– Подойди немного поближе, и ты окажешься сегодня вечером у меня на тарелке, – пробормотал Милнер.
Существо склонило набок маленькую аккуратную головку с глазом-бусинкой, сразу напомнив хозяина бара, опытным взглядом оценивающего ситуацию в своем заведении.
Из всех вагонов поезда высовывались головы солдат. Такое множество усталых взглядов могло свести с ума.
Капитан повернулся к своим подчиненным и деланно-сочувственным голосом, который не обманул Милнера, произнес:
– Извините, ребята. Война должна была приготовить для нас и комфортабельный зал ожидания, но этого почему-то никогда не случается.
Фырканье и облако капель слюны стали ответом на его немудрящую шутку. Но только не Милнера.
Напрягая слух, он услышал негромко сказанные сержантом Лэмптоном слова:
– Я прикажу им высаживаться, сэр.
Капитан понизил голос:
– Да пусть эти олухи подождут. Скоро им опять тащиться по этой пыли.
Надо еще прикинуть, кто из нас больший олух, подумал Милнер. Увидев приближавшуюся небольшую группу встречающих, он понял, почему Уолфи предпочел держать их в поезде. Несколько человек во главе с майором быстро шли по мосту.

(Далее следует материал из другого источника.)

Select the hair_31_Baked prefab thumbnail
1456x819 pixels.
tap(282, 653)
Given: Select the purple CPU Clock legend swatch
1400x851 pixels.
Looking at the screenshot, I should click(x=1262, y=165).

Приблизившись, майор резко козырнул.
– Капитан Уолфендейл?
– Так точно.
– Рад видеть вас здесь, сэр.
Когда капитан ушел, Лэмптон повернулся к поезду и дал команду на выход.

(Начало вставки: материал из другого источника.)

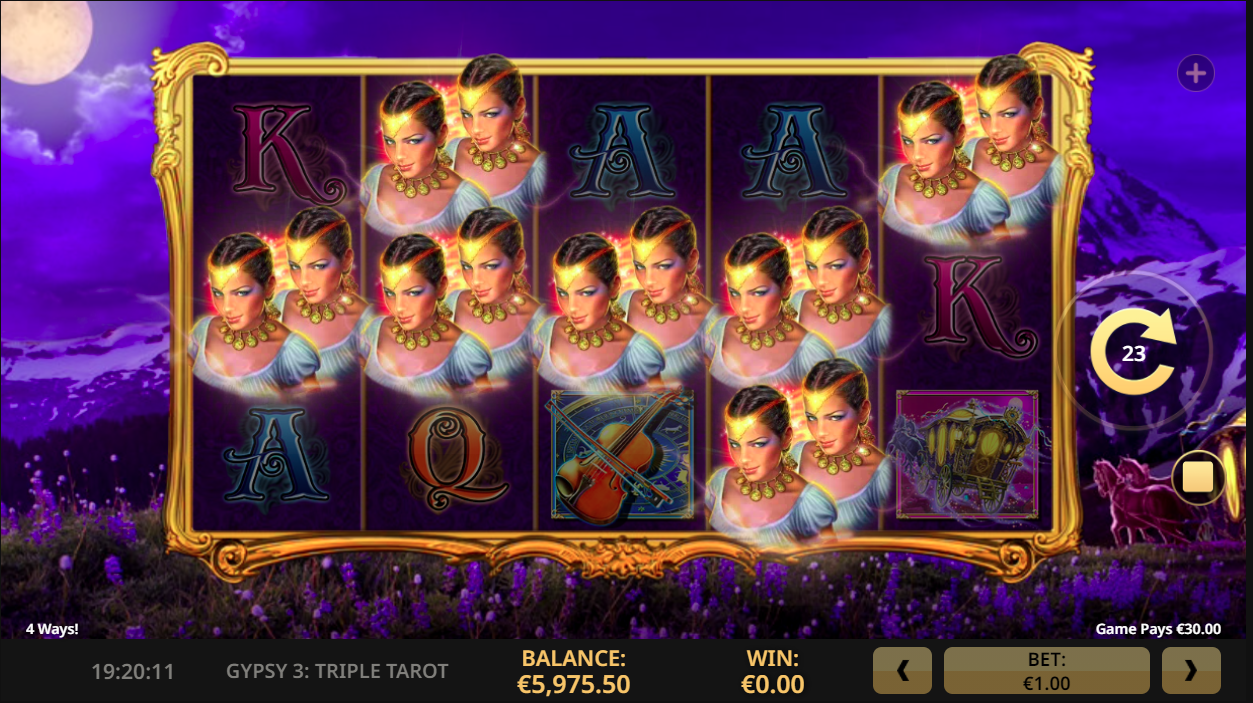The width and height of the screenshot is (1253, 703).
Task: Stop the spins with the square button
Action: (x=1198, y=478)
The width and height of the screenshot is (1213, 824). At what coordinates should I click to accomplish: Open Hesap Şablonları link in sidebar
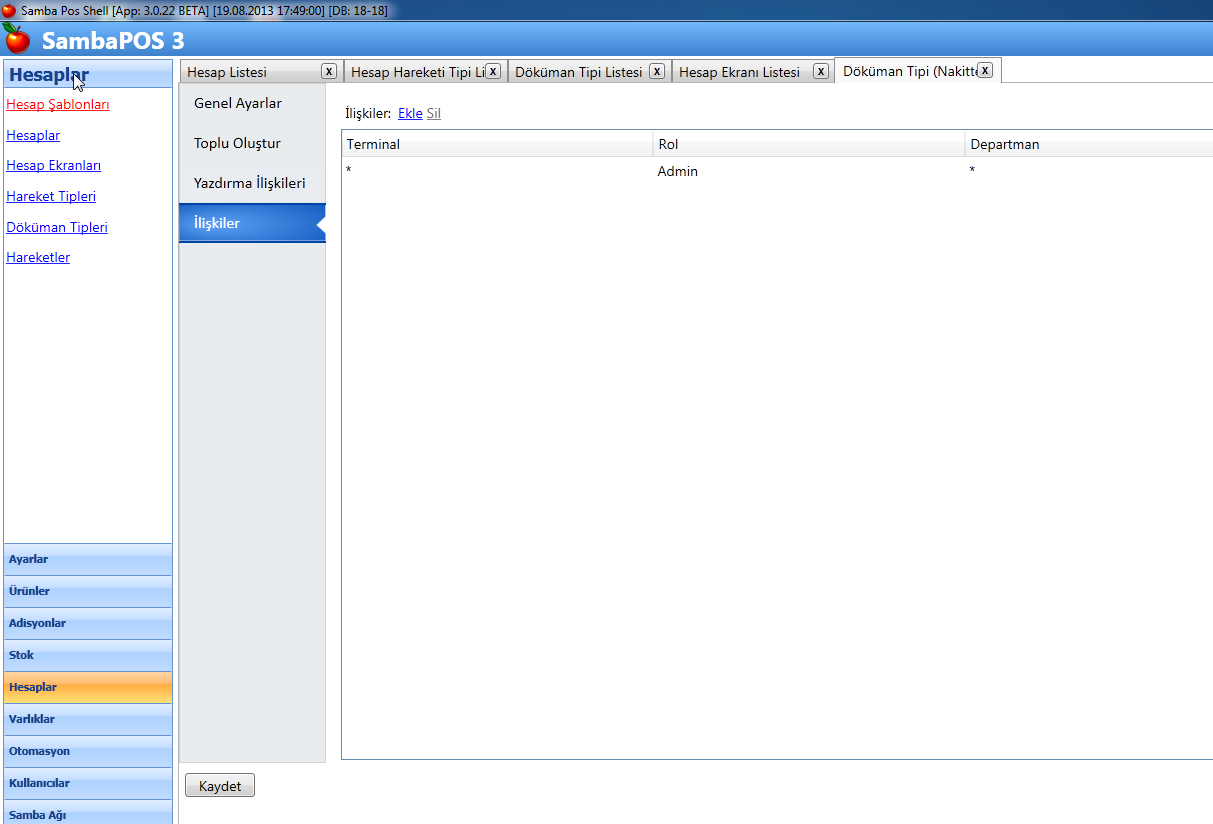[58, 104]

С наступлением сумерек лагерь был развернут, палатки стояли аккуратными рядами. Солдаты выстроились в очередь за порцией пайка, состоявшего из консервированной говядины, жестких галет и горячего сладкого чая. В качестве приветствия вновь прибывшим разразилась гроза, хлеставшая по палаткам крупными каплями прохладного дождя.
Сержант обратил свое покрытое пылью лицо к африканским небесам и провел языком по губам, чтобы ощутить влагу дождевых капель.
В своей палатке капитан делал очередную запись в дневнике. Солдаты думают, что им предстоит просто забавное представление. Сквозь брезентовые стенки палатки до него доносились голоса солдат, которые первыми получили свой паек и теперь располагали свободным временем. Они распевали скабрезные песенки, громко обсуждали очередной бросок при игре в кости. Порыв ветра забросил сизый клуб дыма от лагерного костра сквозь вход палатки. Солдаты поддерживали огонь в костре сухими ветвями акации и эвкалипта.
Среди солдат разгорелся жаркий спор, как и всегда, по совершенно ничтожному случаю. Рядовой из Блэкберна возжелал поймать с помощью лассо страуса и таскать с собой в качестве талисмана. Его друг категорически возражал против этого. Он утверждал, что страус определенно является шпионом буров.
Сержант Лэмптон просунул голову сквозь вход палатки.
– Все в порядке, сэр?
– Угомоните их, – велел капитан. – И преподайте им урок.
Сержант колебался.
– Просто сделайте это. А потом проследите за тем, о чем я вас просил.
Глубоко вздохнув, сержант опустил за собой брезентовое полотнище палатки. Он утихомирил одного рядового хуком в челюсть, а его товарища – ударом по ребрам.
– Вы беспокоите капитана, – сообщил он им в качестве объяснения.
Наступила относительная тишина.
Худощавый молодой африканский парень, наивный и опасливый, приблизился к сержанту.
– Слово для сержанта Лэма, – сообщил он.
Сержант приблизился к парню, так, чтобы никто из солдат не услышал их разговора.
– Какое слово?
– Для капитана Уолфа, комната.
Сказав это, парень остался неподвижен, и сержант Лэмптон дал ему мелкую монету.
– Ступай.
– Благодарю, баас[23].
Сержант Люмптон снова заглянул в палатку капитана.
– Все в порядке, сэр.
Капитан кивнул и принялся натягивать китель мундира.
Сержант Лэмптон проводил взглядом капитана, направляющегося в сторону тропинки, которая должна была привести его в гостиницу, где в арендованном номере его ждала женщина из племени кафров. Всегда одно и то же, подумал он. Джин. Самая удобная палатка. Женщина. В таком вот порядке.
Телеги, в которые запряжены мулы, будут тащить сложенные конусовидные палатки, спальные принадлежности, большие орудия и кухонные котлы. У каждого из африканцев-погонщиков мулов было нечто вроде примитивной гармоники. Сержант Лэмптон ночью сквозь сон слышал их игру и пение. Проснувшись утром, он даже попробовал воспроизвести их мелодии на своей губной гармошке. На ум ему пришла странная мысль, что, может, мулы обладают музыкальным слухом и будут добровольно служить своим хозяевам.